- **DIRECTIONS FOR THIS TASK**
Put the data from the line with "Task: Switch to the Leaderboard tab" to the line with "Action: [x=420, y=93]", both included, into a numbered list, skipping blank lines and leaving out the pictures.

- **DATASET CONTENT**
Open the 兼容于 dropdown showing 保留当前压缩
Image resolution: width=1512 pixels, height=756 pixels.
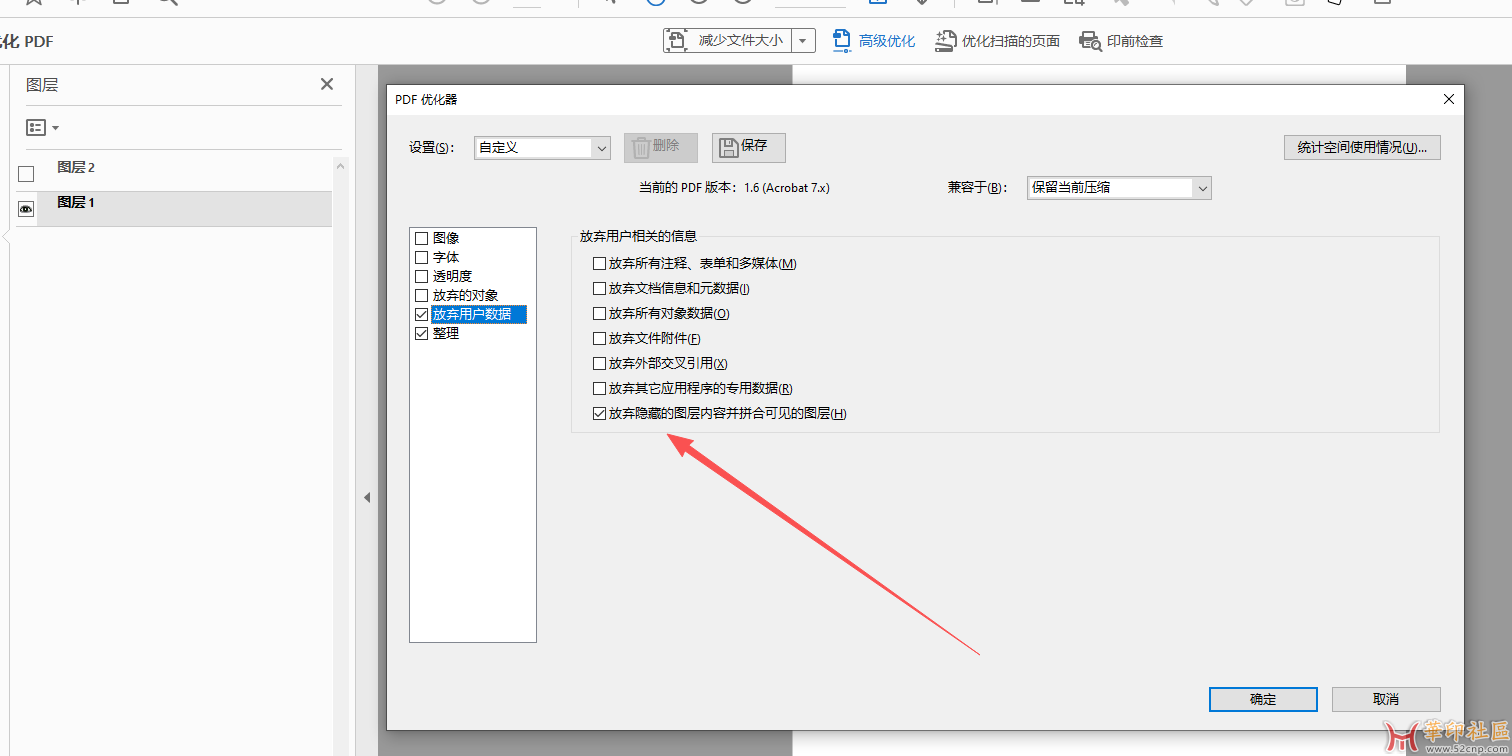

...

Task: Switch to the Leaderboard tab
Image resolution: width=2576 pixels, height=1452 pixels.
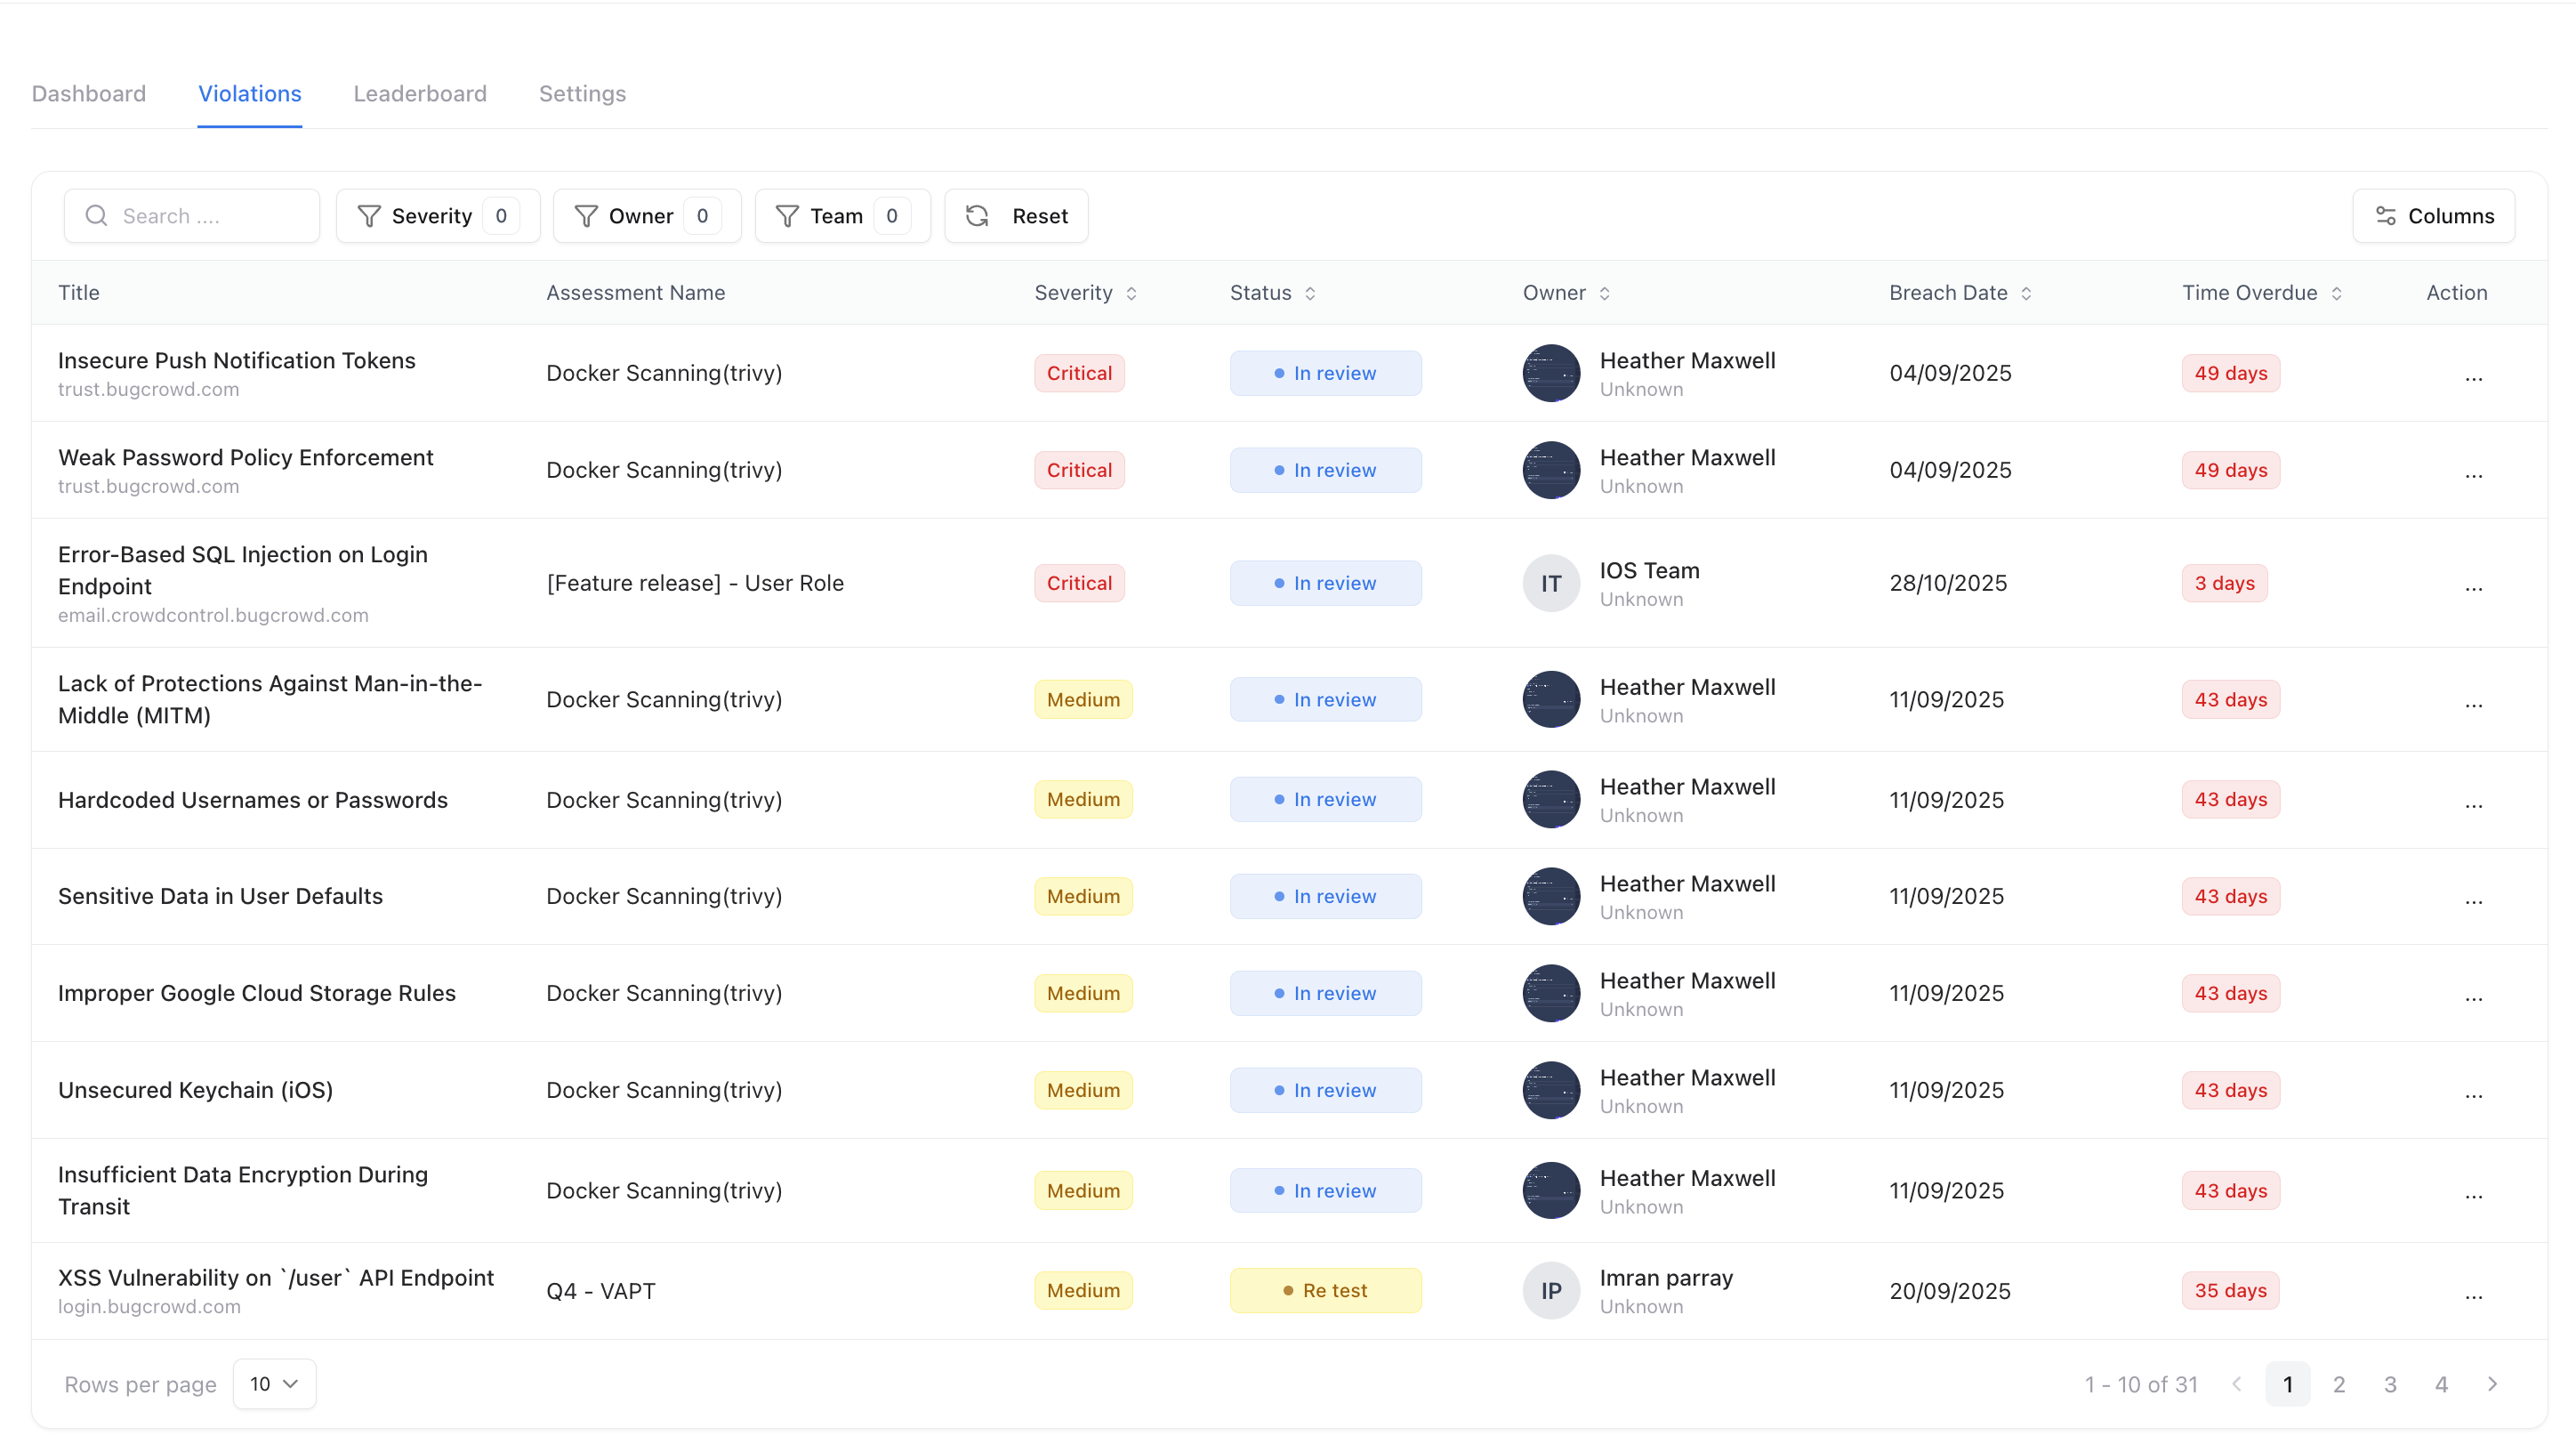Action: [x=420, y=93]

---

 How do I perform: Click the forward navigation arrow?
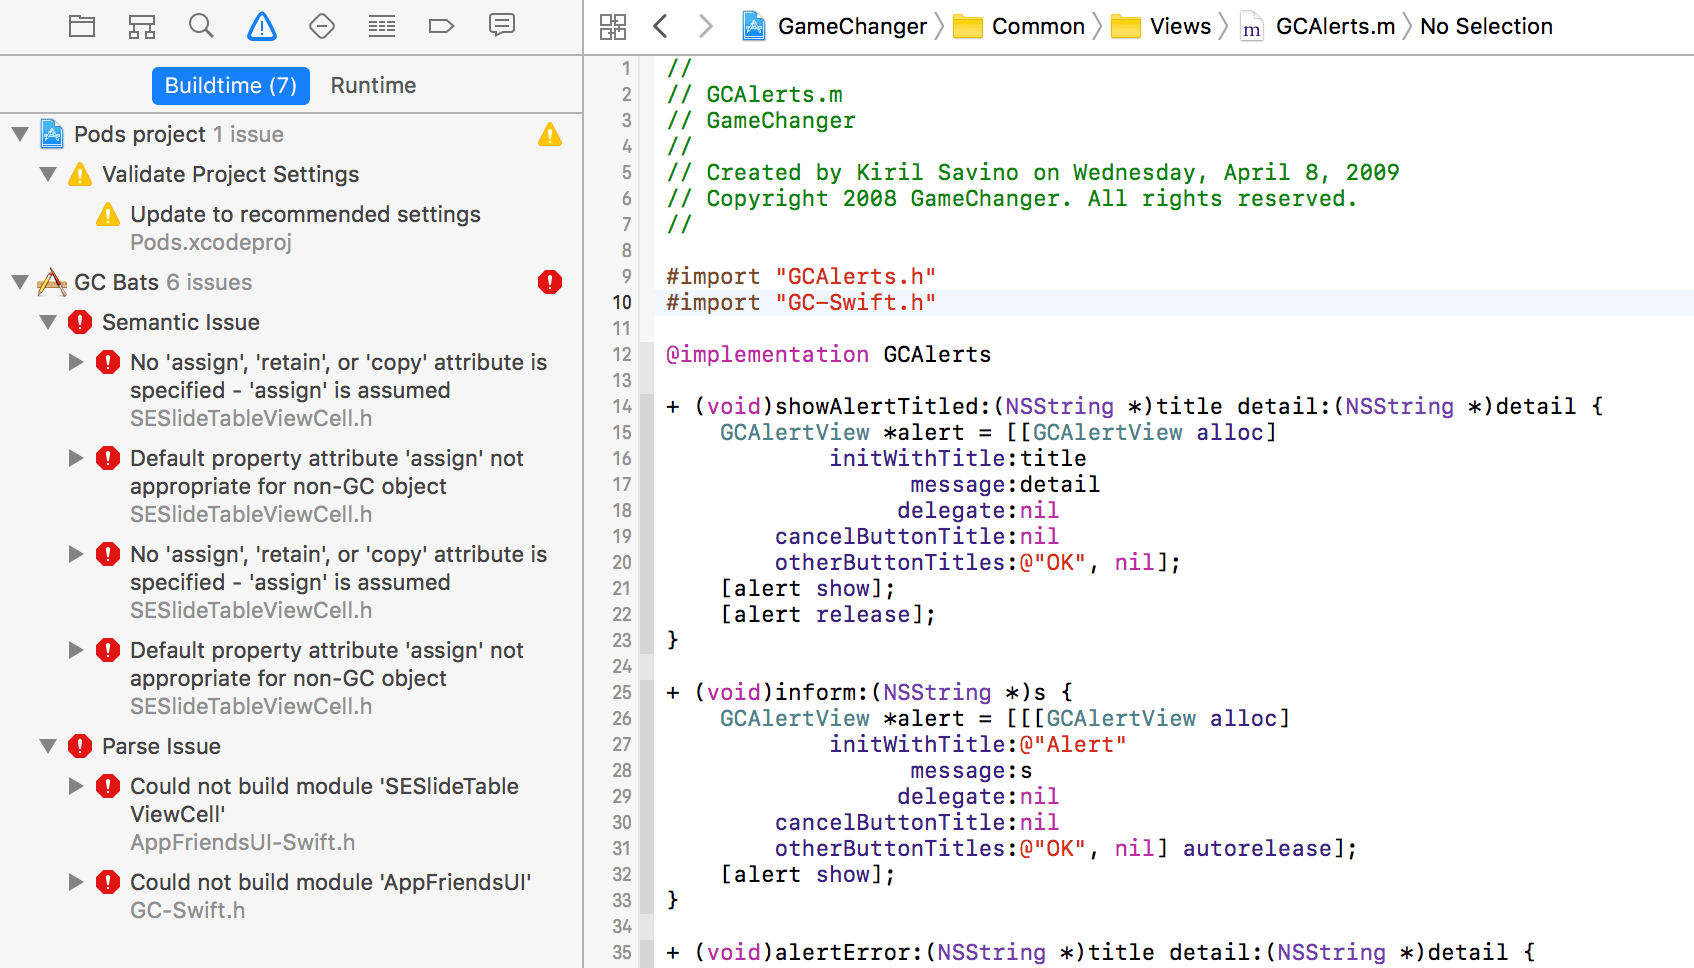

- **ANSWER IN FULL**
1. Task: Switch to the Leaderboard tab
2. Image resolution: width=2576 pixels, height=1452 pixels.
3. Action: [x=420, y=93]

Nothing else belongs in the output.